● Aim of the task: Copy exactly, please, the lines of the data from its start through the line containing "Image resolution: width=571".

= Beginning of Section =

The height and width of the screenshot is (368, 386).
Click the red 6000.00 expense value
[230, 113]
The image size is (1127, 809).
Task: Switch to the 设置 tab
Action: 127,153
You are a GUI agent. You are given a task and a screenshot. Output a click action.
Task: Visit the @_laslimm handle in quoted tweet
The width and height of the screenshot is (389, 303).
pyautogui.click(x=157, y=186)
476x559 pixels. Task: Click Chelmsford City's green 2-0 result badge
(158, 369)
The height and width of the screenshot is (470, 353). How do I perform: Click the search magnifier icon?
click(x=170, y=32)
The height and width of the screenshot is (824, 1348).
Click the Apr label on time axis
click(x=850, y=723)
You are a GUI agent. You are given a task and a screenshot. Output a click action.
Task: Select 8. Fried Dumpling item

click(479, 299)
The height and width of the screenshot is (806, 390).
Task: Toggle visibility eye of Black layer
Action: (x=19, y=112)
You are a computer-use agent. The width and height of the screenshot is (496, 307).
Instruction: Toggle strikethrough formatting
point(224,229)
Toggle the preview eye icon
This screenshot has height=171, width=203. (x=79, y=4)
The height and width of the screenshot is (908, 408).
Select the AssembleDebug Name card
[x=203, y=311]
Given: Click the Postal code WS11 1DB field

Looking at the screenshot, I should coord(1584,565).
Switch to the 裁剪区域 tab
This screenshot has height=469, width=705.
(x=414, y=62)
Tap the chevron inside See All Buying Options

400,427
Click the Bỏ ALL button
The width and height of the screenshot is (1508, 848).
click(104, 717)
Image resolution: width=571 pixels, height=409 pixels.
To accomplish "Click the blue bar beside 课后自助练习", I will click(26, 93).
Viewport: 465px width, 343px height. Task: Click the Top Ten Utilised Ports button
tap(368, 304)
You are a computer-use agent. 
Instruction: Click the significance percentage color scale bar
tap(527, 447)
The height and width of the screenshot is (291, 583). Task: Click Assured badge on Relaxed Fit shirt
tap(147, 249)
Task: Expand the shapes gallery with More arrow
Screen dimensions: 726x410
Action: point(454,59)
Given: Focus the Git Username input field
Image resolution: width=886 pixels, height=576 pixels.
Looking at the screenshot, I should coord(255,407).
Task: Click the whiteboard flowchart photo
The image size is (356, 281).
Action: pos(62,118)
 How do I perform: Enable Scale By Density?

= End of Section =

● Finished task:
The height and width of the screenshot is (368, 386).
Click the red 6000.00 expense value
[230, 113]
The image size is (1127, 809).
Task: Switch to the 设置 tab
Action: 127,153
You are a GUI agent. You are given a task and a screenshot. Output a click action.
Task: Visit the @_laslimm handle in quoted tweet
The width and height of the screenshot is (389, 303).
pyautogui.click(x=157, y=186)
476x559 pixels. Task: Click Chelmsford City's green 2-0 result badge
(158, 369)
The height and width of the screenshot is (470, 353). How do I perform: Click the search magnifier icon?
click(x=170, y=32)
The height and width of the screenshot is (824, 1348).
Click the Apr label on time axis
click(x=850, y=723)
You are a GUI agent. You are given a task and a screenshot. Output a click action.
Task: Select 8. Fried Dumpling item

click(479, 299)
The height and width of the screenshot is (806, 390).
Task: Toggle visibility eye of Black layer
Action: (x=19, y=112)
You are a computer-use agent. The width and height of the screenshot is (496, 307).
Instruction: Toggle strikethrough formatting
point(224,229)
Toggle the preview eye icon
This screenshot has height=171, width=203. (x=79, y=4)
The height and width of the screenshot is (908, 408).
Select the AssembleDebug Name card
[x=203, y=311]
Given: Click the Postal code WS11 1DB field

Looking at the screenshot, I should coord(1584,565).
Switch to the 裁剪区域 tab
This screenshot has height=469, width=705.
(x=414, y=62)
Tap the chevron inside See All Buying Options

400,427
Click the Bỏ ALL button
The width and height of the screenshot is (1508, 848).
click(104, 717)
Image resolution: width=571 pixels, height=409 pixels.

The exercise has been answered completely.